→ Stored records:
+ + + + +

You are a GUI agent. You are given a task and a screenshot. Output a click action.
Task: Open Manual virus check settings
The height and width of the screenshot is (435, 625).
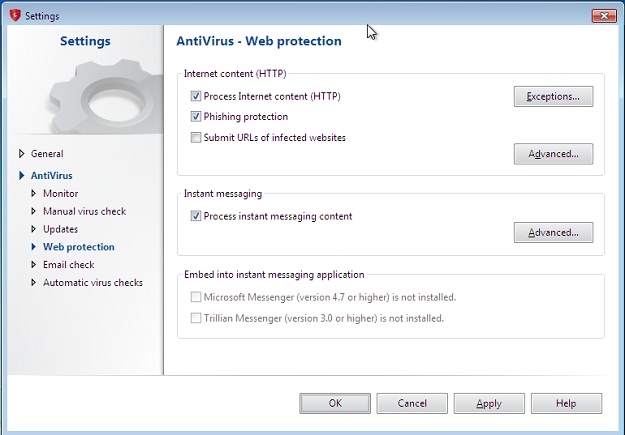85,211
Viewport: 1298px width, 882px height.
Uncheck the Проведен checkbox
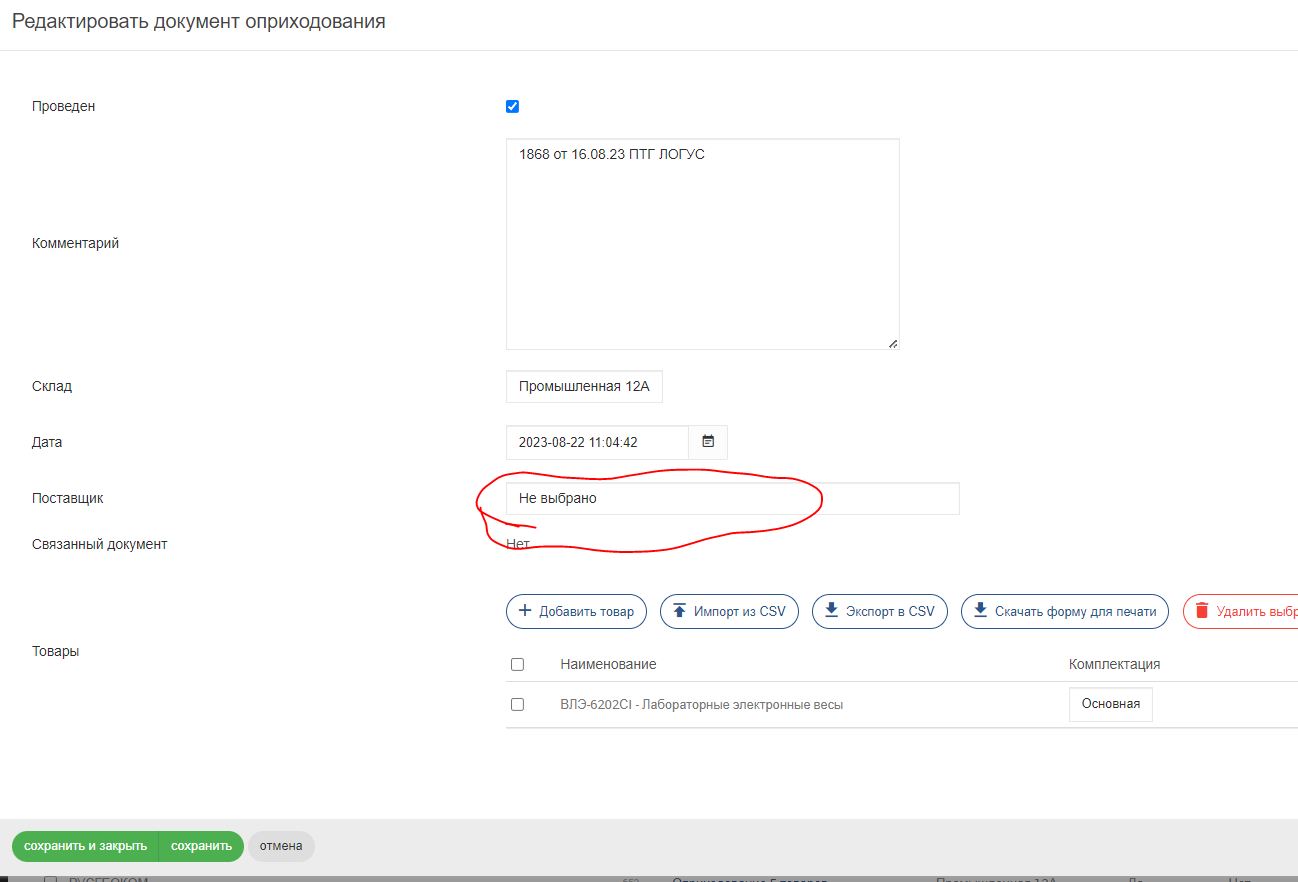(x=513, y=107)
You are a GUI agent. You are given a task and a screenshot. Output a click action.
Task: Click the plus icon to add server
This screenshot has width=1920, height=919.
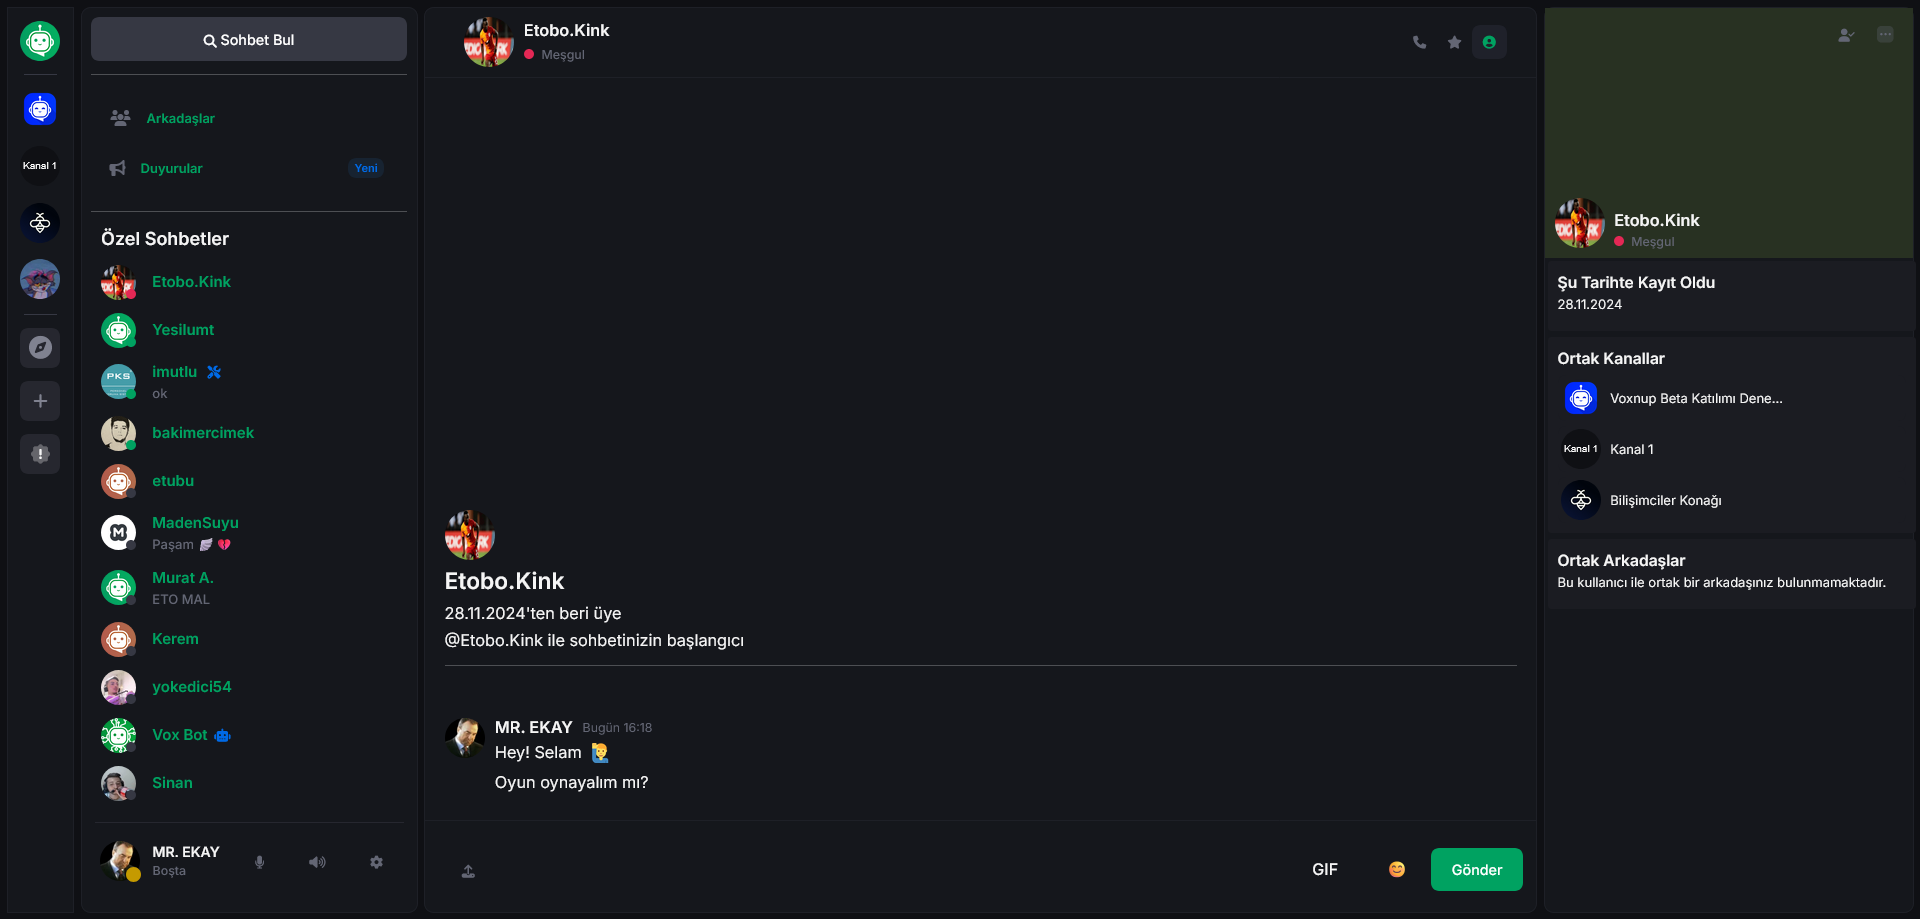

+ + + + +

→ Problem requirements: Would you reproduce the lines from the one with "The height and" through the final line of the data above, exactly and only those, without any pictures?

→ Reply:
The height and width of the screenshot is (435, 625).
85,211
Viewport: 1298px width, 882px height.
Uncheck the Проведен checkbox
(x=513, y=107)
You are a GUI agent. You are given a task and a screenshot. Output a click action.
Task: Click the plus icon to add server
This screenshot has width=1920, height=919.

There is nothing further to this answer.